Personal information
- Full name: Víctor Hugo Peña Grisales
- Nickname: El Tiburon (the shark)
- Born: 10 July 1974 (age 52) Bogotá, Colombia
- Height: 1.78 m (5 ft 10 in)
- Weight: 65 kg (143 lb)

Team information
- Current team: Retired
- Discipline: Road
- Role: Rider
- Rider type: Time trialist, stage races

Amateur team
- 2013–2015: Supergiros–Blanco del Valle–Redetrans

Professional teams
- 1997–1998: Flavia Telecom [es]
- 1999–2000: Vitalicio Seguros
- 2001–2004: U.S. Postal Service
- 2005–2006: Phonak
- 2007: Unibet.com
- 2008–2009: Rock Racing
- 2010–2011: Café de Colombia–Colombia es Pasión
- 2012: Colombia–Coldeportes

Major wins
- Grand Tours Tour de France 1 TTT stage (2003) Giro d'Italia 1 individual stage (2000) Vuelta a España 1 TTT stage (2004) One-day races and Classics Pan American Time Trial Championships (2000) National Time Trial Championships (1997)

= Víctor Hugo Peña =

Colombian cyclist

Víctor Hugo Peña Grisales (born 10 July 1974 in Bogotá) is a Colombian former professional road racing cyclist. He last rode for the professional cycling team. In 2003, Peña became the first Colombian to wear the yellow jersey at the Tour de France. He held the yellow jersey for three days following the 4th, 5th and 6th stages of that year's tour.
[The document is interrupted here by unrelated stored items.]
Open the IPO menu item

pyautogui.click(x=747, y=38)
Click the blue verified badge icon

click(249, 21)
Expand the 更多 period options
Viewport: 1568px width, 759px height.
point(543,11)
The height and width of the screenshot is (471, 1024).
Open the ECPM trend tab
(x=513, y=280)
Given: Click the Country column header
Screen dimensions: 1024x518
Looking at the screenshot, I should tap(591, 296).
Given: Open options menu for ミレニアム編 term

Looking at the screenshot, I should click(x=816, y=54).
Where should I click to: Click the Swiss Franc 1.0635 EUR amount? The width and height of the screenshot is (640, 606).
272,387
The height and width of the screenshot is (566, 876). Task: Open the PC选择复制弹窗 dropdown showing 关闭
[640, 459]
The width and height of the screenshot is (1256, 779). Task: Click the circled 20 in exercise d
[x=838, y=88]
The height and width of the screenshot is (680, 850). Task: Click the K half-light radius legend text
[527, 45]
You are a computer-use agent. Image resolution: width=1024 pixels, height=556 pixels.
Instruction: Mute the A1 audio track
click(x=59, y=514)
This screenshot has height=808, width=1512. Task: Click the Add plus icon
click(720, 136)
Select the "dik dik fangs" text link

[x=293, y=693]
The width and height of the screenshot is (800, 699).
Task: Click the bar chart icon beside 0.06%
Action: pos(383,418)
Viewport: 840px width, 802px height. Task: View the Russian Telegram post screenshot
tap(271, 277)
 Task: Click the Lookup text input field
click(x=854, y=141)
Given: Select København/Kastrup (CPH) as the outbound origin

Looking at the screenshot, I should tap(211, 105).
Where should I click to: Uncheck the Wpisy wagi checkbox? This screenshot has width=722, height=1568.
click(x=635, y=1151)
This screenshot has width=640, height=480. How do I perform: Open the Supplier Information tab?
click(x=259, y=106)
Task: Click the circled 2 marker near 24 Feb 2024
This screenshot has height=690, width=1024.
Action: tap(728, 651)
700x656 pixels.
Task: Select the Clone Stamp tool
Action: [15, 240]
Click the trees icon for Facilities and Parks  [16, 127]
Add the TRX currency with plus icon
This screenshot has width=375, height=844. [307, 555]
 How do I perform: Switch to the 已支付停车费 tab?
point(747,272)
Peña's 2003 Tour de France, where he served as a domestique for Lance Armstrong, is described in detail in Matt Rendell's book A Significant Other. The book also describes the rider's amateur and early professional career.

He is named after both his father Hugo and the author Victor Hugo. He earned his nickname "El Tiburon" ("the shark") due to his looks and the other sport he excelled at besides cycling – swimming. Peña finished 7th in the 100 meter freestyle Pan American swimming championships for juniors in 1991.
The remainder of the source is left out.